Thankfully, recent restrictions in Israel have begun to be lifted. One of these was the prohibition against praying as part of a minyan (quorum). Currently, a total of nineteen people can pray in an outdoor space, if distancing is practiced, and with masks. My husband, who is on the vaad (council) of our local beit knesset, excitedly took the opportunity to help organize a Friday night minyan at our neighborhood park. There was some outcry from members who thought the gathering should be more inclusive and welcoming of women and there followed some lengthy debate on the subject.
Pamela Laufer-Ukeles blogged on this same topic in the TOI last week, articulating concerns which mirrored those voiced in our kehilla. How might women be accommodated in the setting of an outside minyan which follows the halacha that women and men not pray together without a dividing barrier, or mechitzah? What if there are nineteen men, the maximum for a public gathering in prayer, and a woman arrives?

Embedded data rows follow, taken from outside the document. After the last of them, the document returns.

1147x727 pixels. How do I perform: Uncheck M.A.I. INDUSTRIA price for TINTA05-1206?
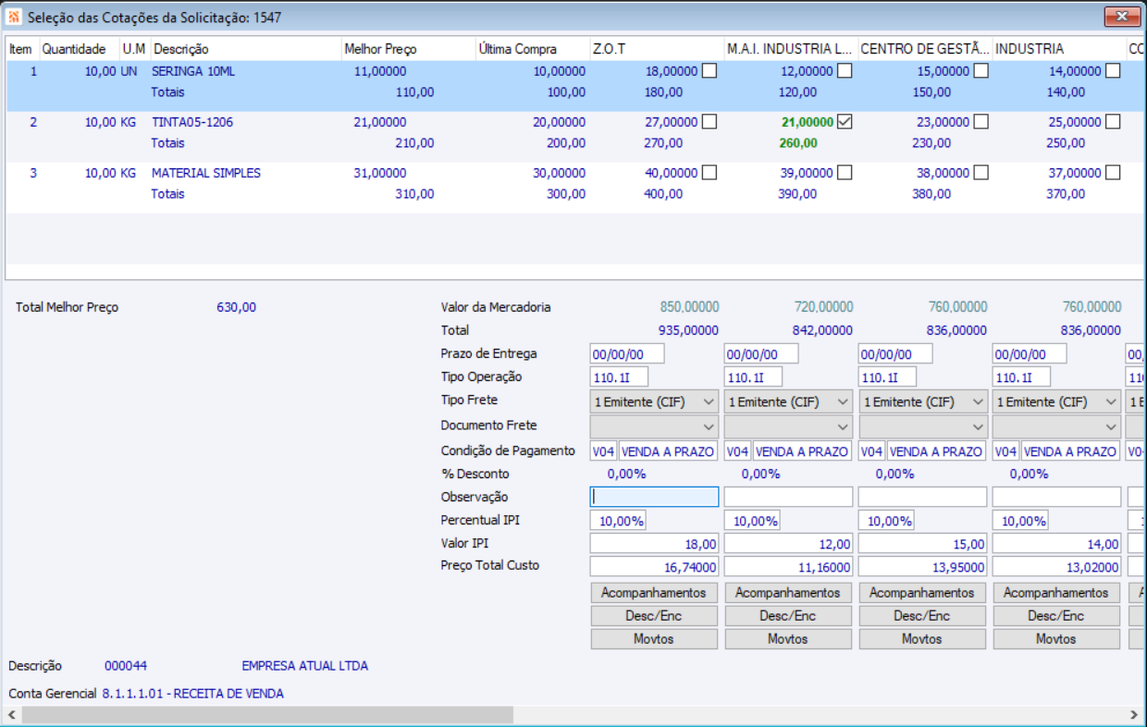[x=844, y=121]
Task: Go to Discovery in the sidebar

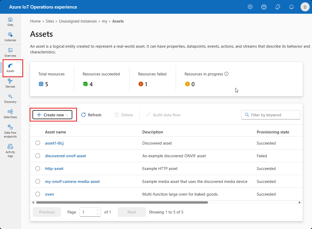Action: [x=10, y=98]
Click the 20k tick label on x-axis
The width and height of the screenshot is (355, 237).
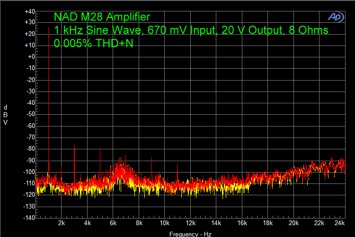click(x=294, y=223)
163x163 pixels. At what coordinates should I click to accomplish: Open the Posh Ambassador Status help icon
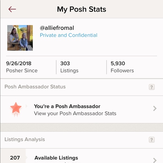point(152,87)
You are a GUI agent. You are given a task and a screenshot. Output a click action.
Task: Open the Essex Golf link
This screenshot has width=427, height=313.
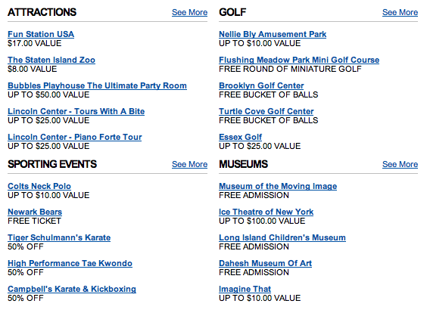pyautogui.click(x=241, y=137)
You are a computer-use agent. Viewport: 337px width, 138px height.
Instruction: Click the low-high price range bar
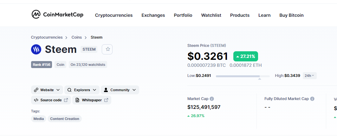tap(243, 76)
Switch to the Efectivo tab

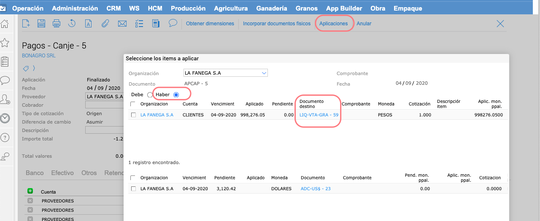click(x=62, y=173)
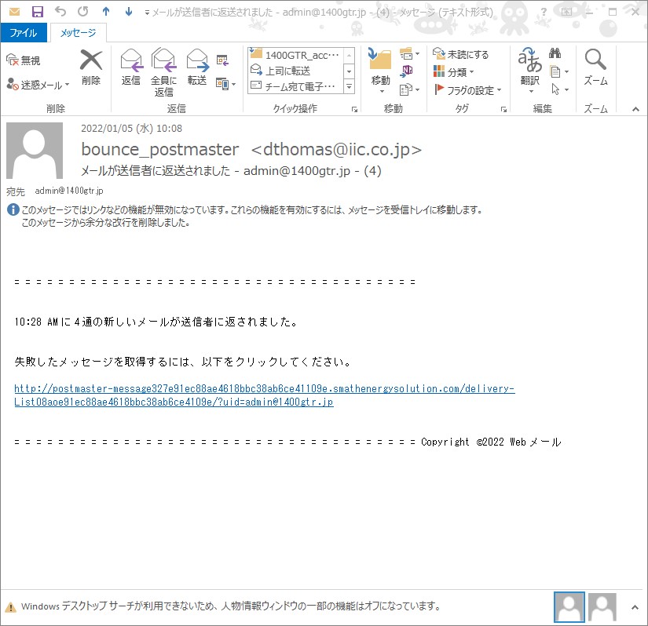648x626 pixels.
Task: Click Ignore (無視) conversation button
Action: point(23,60)
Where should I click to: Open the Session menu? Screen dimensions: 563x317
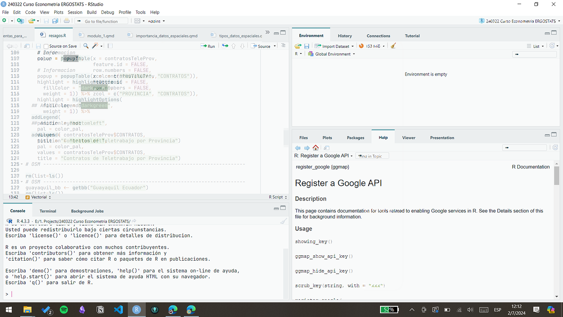coord(75,12)
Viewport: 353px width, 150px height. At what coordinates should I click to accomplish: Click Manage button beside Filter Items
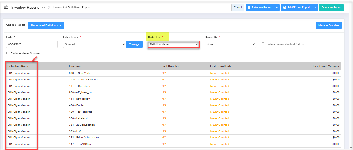[x=134, y=44]
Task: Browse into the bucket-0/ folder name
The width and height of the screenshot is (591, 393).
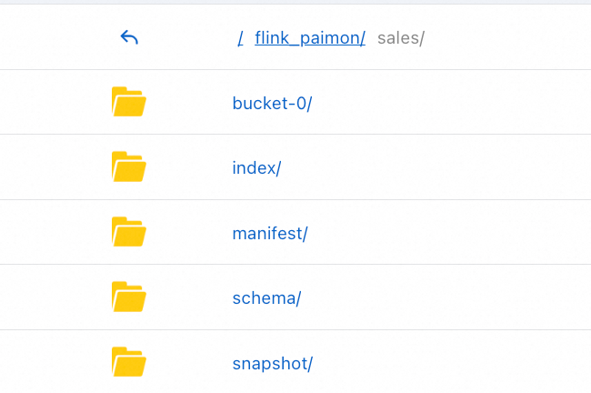Action: (272, 103)
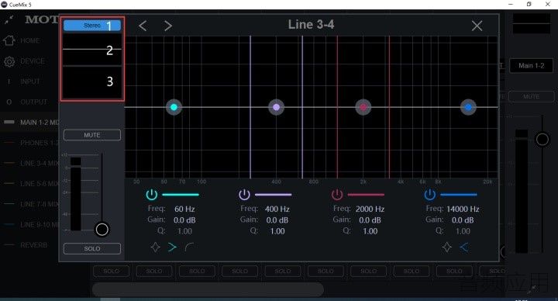
Task: Mute the Line 3-4 channel
Action: [x=92, y=135]
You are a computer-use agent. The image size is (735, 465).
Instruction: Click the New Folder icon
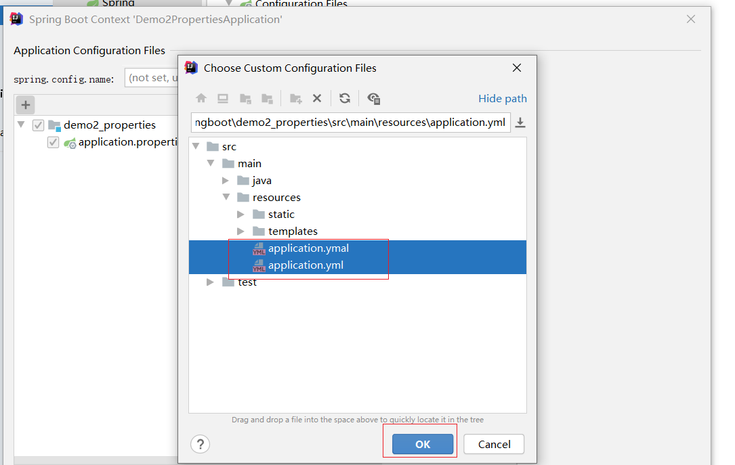[295, 98]
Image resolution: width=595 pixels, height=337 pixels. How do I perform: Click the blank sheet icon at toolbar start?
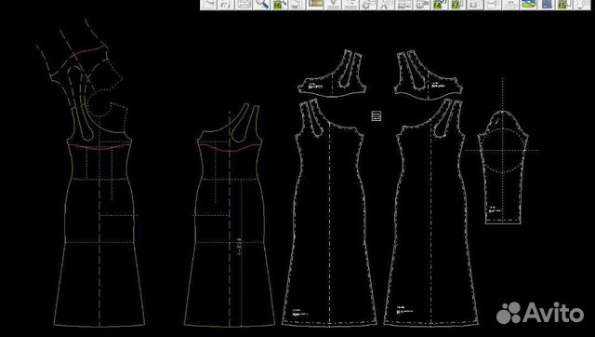(x=208, y=4)
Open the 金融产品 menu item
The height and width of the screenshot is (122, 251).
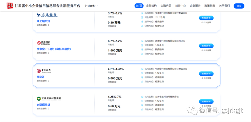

Like Laufer-Ukeles, I straddle two roles. In a modern Orthodox community, a minyan is composed of ten men (only) with no value placed on the presence of women who, it seems to me, are underappreciated. Women’s roles in Judaism are shifting slowly but observance of the rules is challenging when I feel under represented, unnecessary, or even excluded; instead, I focus on other aspects of prayer: interpretation, commentary, and mystical aspects, that allow me to infuse meaning in both prescribed and spontaneous prayer.
Perhaps because I am respected both in my home and at my work as an emergency room physician, with equality and respect from all my male colleagues – I am not intimidated or discouraged by the dichotomy of my professional and spiritual worlds. As different as they may be, I find satisfaction, personal growth, and meaning in both.
It was from this place of equanimity and the opportunity to try something new outside the house – so rare in these COVID days – that I decided to attend Sabbath evening prayers this past week. With my prayer book in hand and my green, paisley homemade face mask, I marched down the road in the early dusk. It was the first time in over a month that I put on a nice head covering, a matching sweater, and stylish boots, knowing that I would finally be “seen”. The park, one where we normally walk our dog each morning, was already filling up with men standing in a jagged row, separated by at least two meters, and chatting quietly. I briefly looked around for an appropriate space for me – all part of the fun and challenge – and found the perfect spot. With bushy greenery to my right and an electric box in front of me, which I used as a shtender (lectern), I took my place. One of the men, in gentlemanly fashion, lent me a stool, and I was set.
As the minyan gathered and prayers started, I marveled at both the irony and blessing of my situation: just weeks after full lockdown due to COVID and on the eve of Yom HaAtzmaut (Independence Day), I had the freedom to choose my own daled amot (personal space) while gazing across the park where several huge Israeli flags fluttered in the calm evening breeze. We had beaten the virus at its own game, for now at least. On this night, nature was playing to the tune of a hundred thousand souls, all welcoming Shabbat.
The usual cadre of local cats, resigned to having their space encroached upon, sat along the grass and watched us with mild curiosity. A cacophony of crows flying overhead, and the repetitive cooing of mourning doves, blended with the muted voices of the men praying nearby. When we said the “Shema”, “hear, O Israel”, I heard God calling out through all His of creation, and I heard my own voice, higher in pitch but resonant nonetheless, calling from my corner – representing the Shechinah, in her own right. As night fell, bats swooped above the olive trees that formed my canopy – it seemed the Sabbath bride had arrived.
Singing “Lecha Dodi”, I fell into a magical spell – spun by the union of voices, animal calls, blooming jasmine scent in the air, and a gentle stillness. Two peacocks screamed in the distance, one playing off the other, interlacing our song with insistent punctuation. A snail slid across a branch in front of me, marking time with its slimy residue. Mosquitoes began to buzz, hastening the end of our prayer time. In the darkness, the men in my distant circle were visible as floating white shirts – surreal, ephemeral. A jackal reproached us with its lonely howl as we disbanded and slowly walked home.
I smiled to myself, knowing I had staked a place for myself just by virtue of showing up. As the saying goes, possession is nine-tenths of the law. I might not be counted as one of ten, but I nevertheless count as one.